▶ **Action item**
Pictures stay out of the copy. Retype exactly, and only, the lines from the one containing "Task: Click the" through the end of the listing below.

▶ **Information supplied**
--
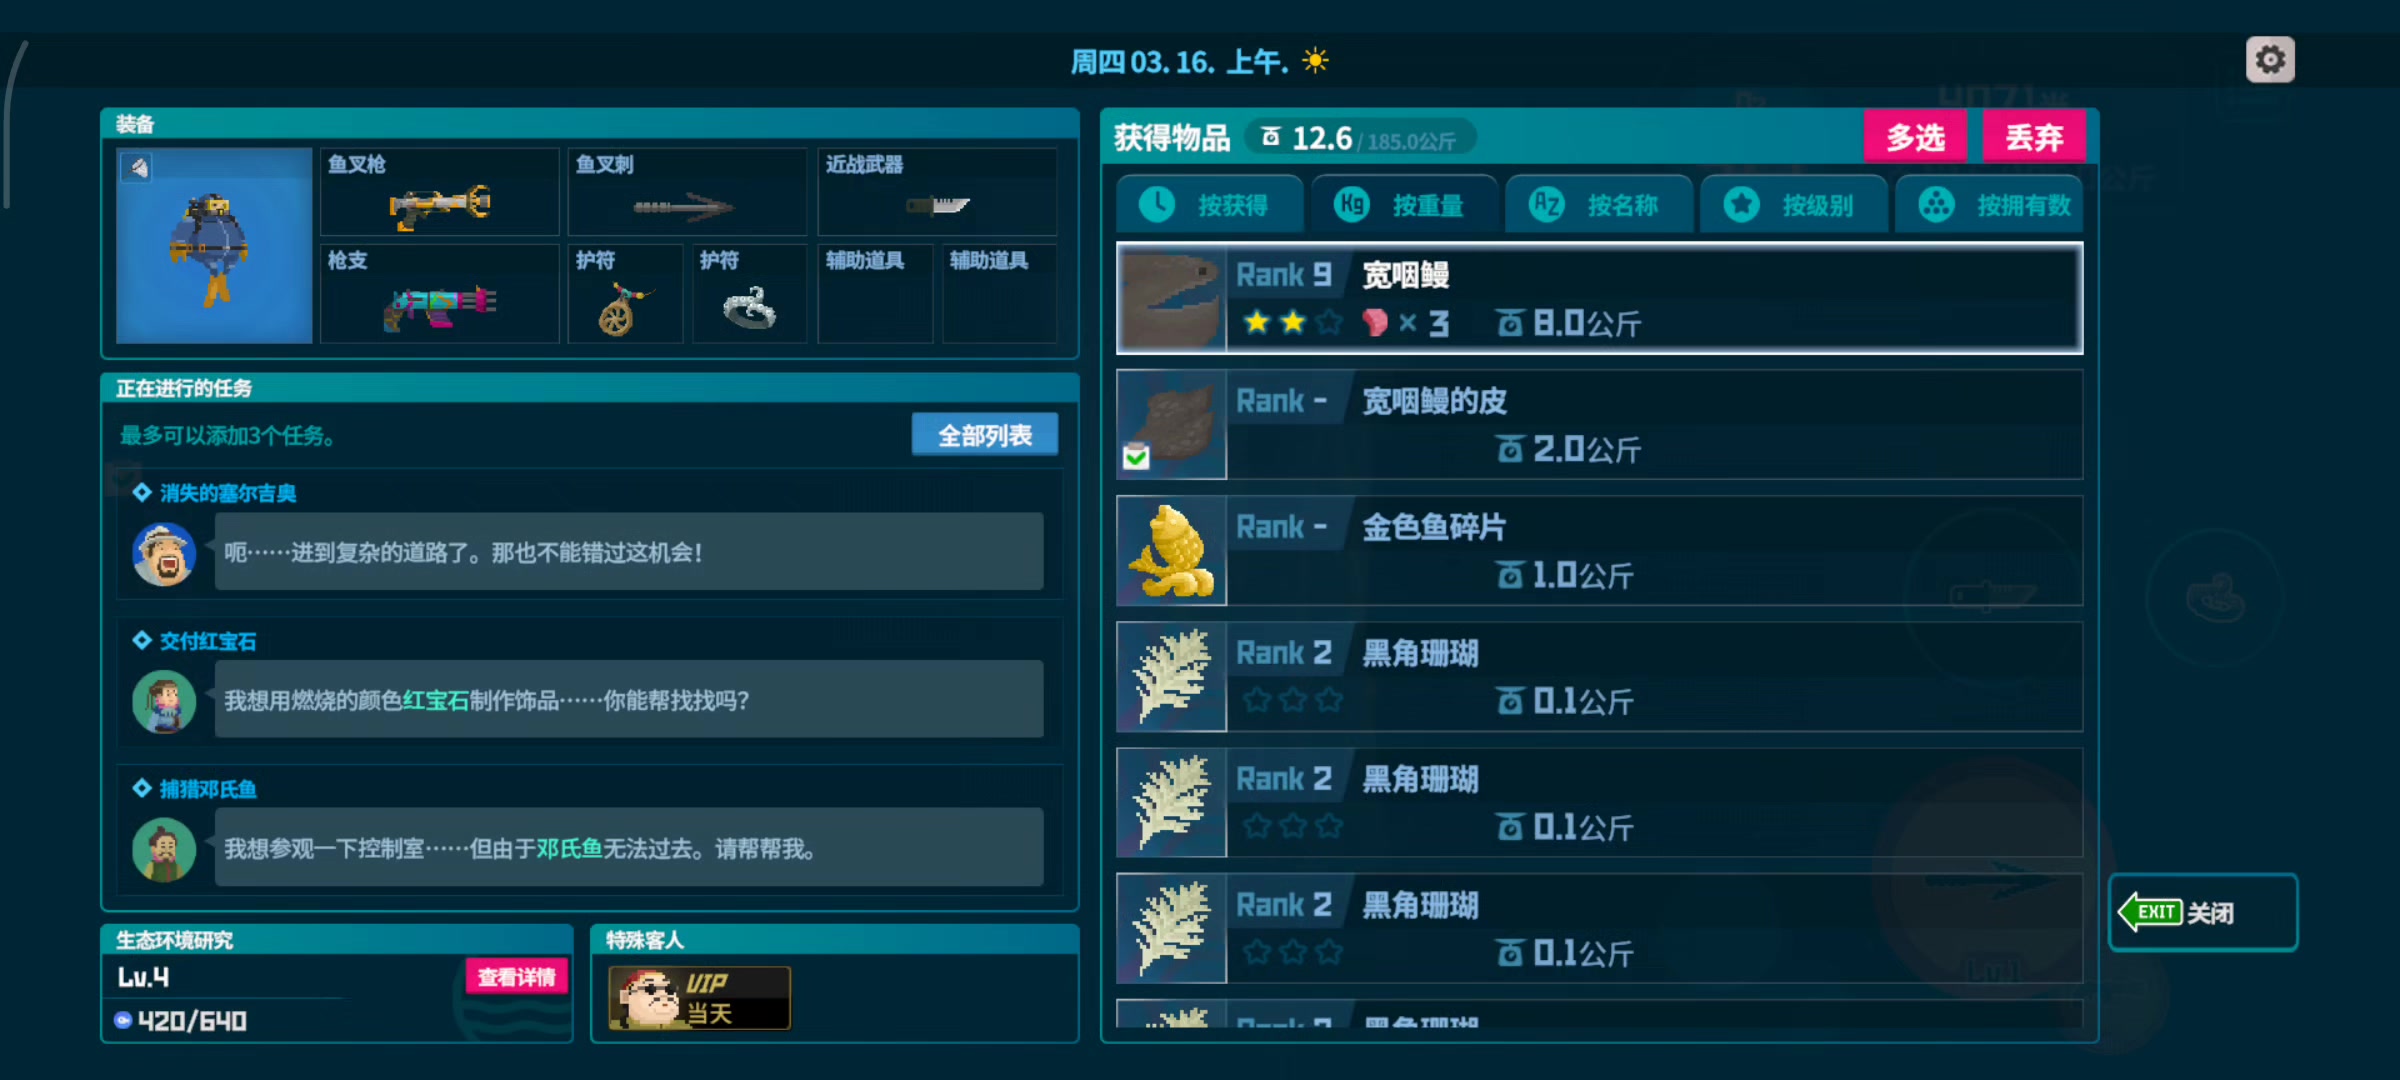Open the settings gear icon
2400x1080 pixels.
tap(2270, 60)
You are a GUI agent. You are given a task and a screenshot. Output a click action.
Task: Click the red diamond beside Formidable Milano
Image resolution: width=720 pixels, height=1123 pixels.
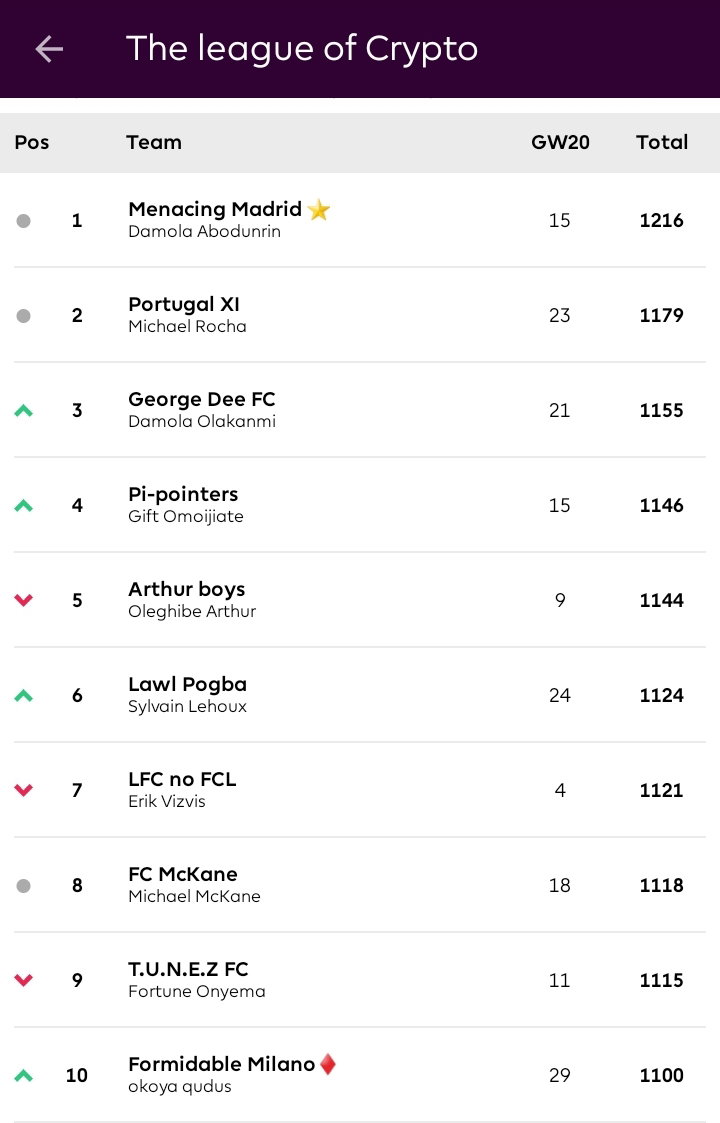pos(328,1064)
--
▶ **Result of the exercise**
Task: Click the red diamond beside Formidable Milano
Image resolution: width=720 pixels, height=1123 pixels.
pos(328,1064)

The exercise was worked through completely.